U. S. S. DOWNES.        

Base Six,1             

27 February, 1918.

From :    Commanding Officer.

To   :    The Commander in Chief.

SUBJECT:  Hunting submarines in Irish Sea.

     1.   In accordance with your verbal order, there is herewith submitted for your consideration some suggestions in connection with hunting submarines in the Irish Sea, more particularly in Area 4.2

     The line between Kish and Holyhead is will [i.e., well] patrolled with trawlers, yachts, etc.

     The approaches to Liverpool between the Skerries and Isle of Man should be more completely covered. The trawlers, minesweepers, etc., in this area work more in an East and West line along Mersey #1 and Mersey #2, while shipping in entering and leaving does not follow so exactly these lands [i.e., lanes], especially by the time the meridian of the Skerries is reached. It therefore results that shipping not conforming strictly to the lanes is subject to an attack by a lurking submarine. Not only directly North of the Skerries, but the area to the Northward and Westward is not so well patrolled.

     Weather conditions are believed to exercise a great influence on the movements of the submarines. During rough weather the submarine will seek a lee in order to recharge, or to lie on the bottom. Such conditions he can find on the East coast of Ireland in the blight [i.e., bight] between Rockabill and Haulbowline and between Haulbowline and St. Johns. These areas should be well covered with trawlers, and especially drifters. The submarines could then be detected arriving or leaving. The destroyers should naturally cover this area as well.

ITEMS:
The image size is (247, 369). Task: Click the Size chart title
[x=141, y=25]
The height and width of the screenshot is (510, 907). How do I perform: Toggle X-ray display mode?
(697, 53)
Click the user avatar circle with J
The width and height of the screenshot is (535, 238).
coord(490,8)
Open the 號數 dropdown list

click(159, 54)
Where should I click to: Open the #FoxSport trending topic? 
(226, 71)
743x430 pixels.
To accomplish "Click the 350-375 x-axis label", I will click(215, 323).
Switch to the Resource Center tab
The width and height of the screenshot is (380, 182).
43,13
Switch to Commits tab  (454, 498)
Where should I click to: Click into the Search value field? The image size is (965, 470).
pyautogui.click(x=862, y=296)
---
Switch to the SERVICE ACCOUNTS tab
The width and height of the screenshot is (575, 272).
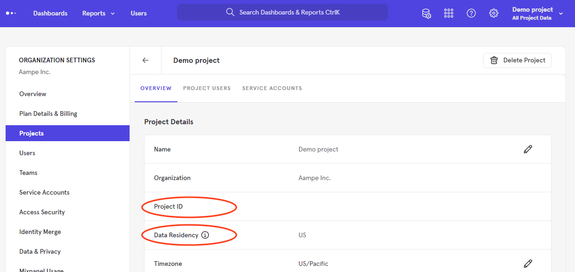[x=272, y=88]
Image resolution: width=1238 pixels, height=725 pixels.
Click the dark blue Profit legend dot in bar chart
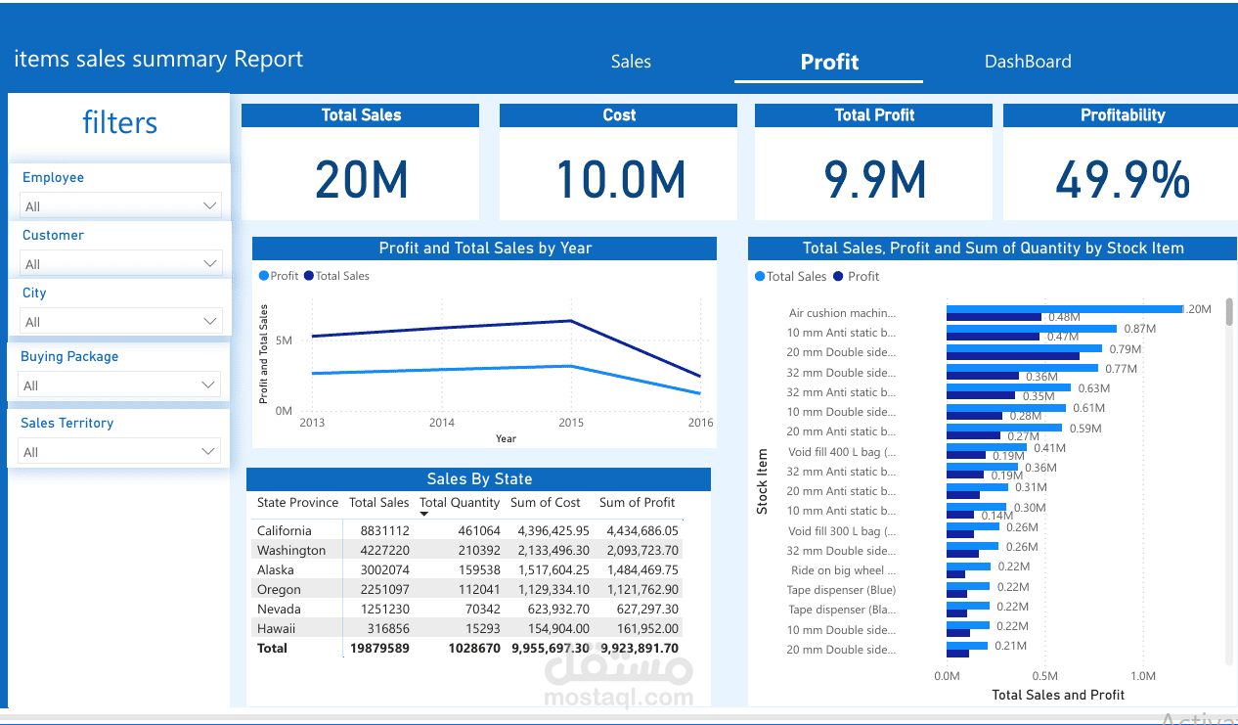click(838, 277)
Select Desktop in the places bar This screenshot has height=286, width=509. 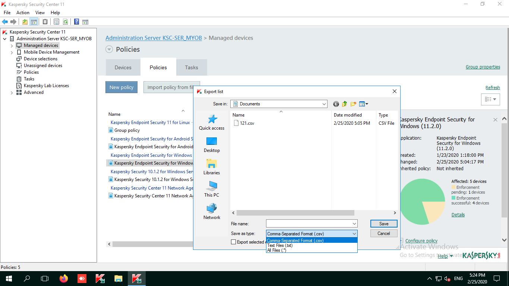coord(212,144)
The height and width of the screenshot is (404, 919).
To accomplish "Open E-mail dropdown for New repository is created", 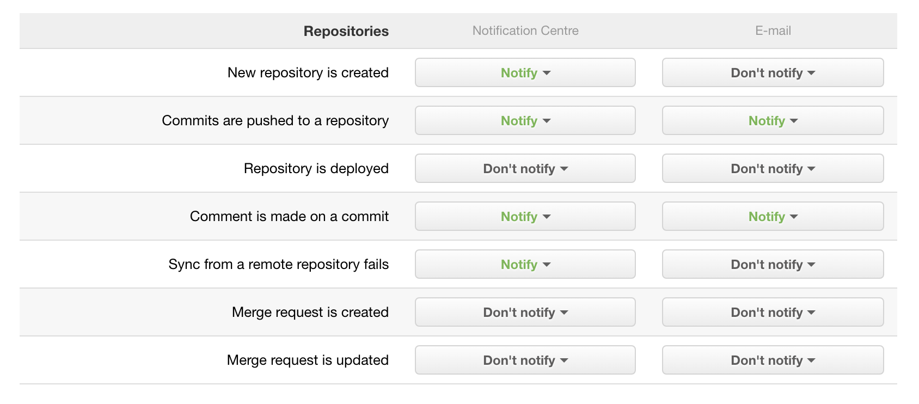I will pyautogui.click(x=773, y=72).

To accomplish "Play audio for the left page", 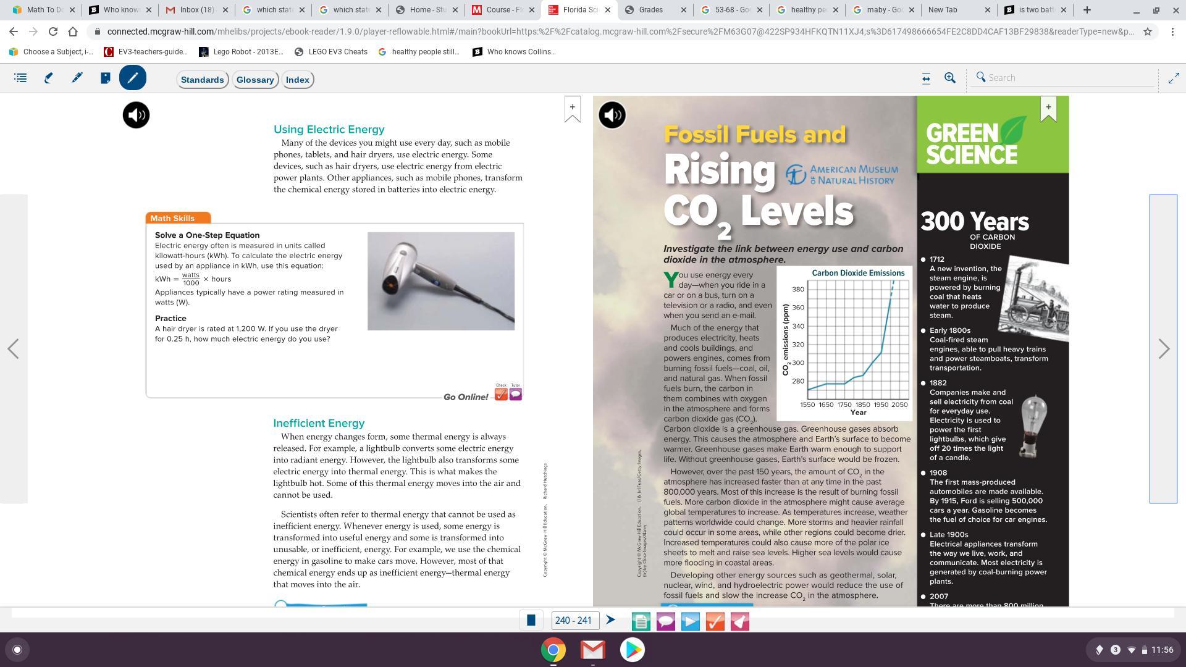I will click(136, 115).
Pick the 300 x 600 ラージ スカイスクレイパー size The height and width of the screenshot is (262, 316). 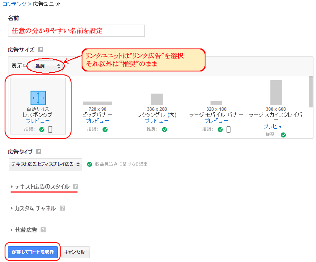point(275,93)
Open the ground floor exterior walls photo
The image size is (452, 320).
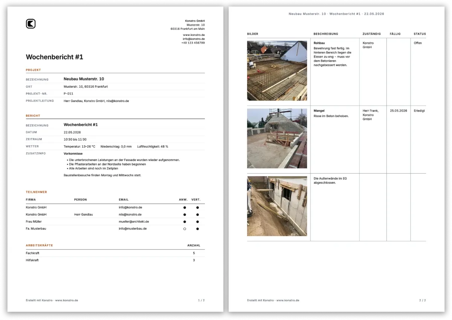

AIM: Carry on the 1918 memo on hunting submarines in the Irish Sea from the point where it stops.

THE REPLY:
     It is believed that the trawlers, drifters, etc., are much more efficient in licating [i.e., locating] the submarine than the destroyers can possibly be. It is a chance only when a destroyer sees a submarine; we are easily picked up and the submarine has ample time to dive and hide. The submarine is not so careful in hiding from a trawler or steamer. As a case in point a steamer spoken by the DOWNES at 1845 sent out an Allo at 1900. There can be no doubt that the submarine sighted the DOWNES and waited until we had resumed our patrol before appearing.

     The destroyer is the main force of attack, they have to [i.e., the] mobility and the armament, and a submarine o[n]ce sighted can be sever[e]ly handled. The chief problem is the definite lication of the submarine, so that depth charges may be dropped in place. Even after location within a limited area, the submarine has so many courses and sppeds [i.e., speeds] open to him that it is most difficult for one destroyer to cover the many possibility. For this reason the destroyers should be kept concentrated as much as possible, and when a submarine is located within a limited area, the boats can work together, giving a much greater chance of successful attack than the arit[h]metical increase in number of boats would indicate, because the greater number can much more quickly exhaust possible lines of retreat.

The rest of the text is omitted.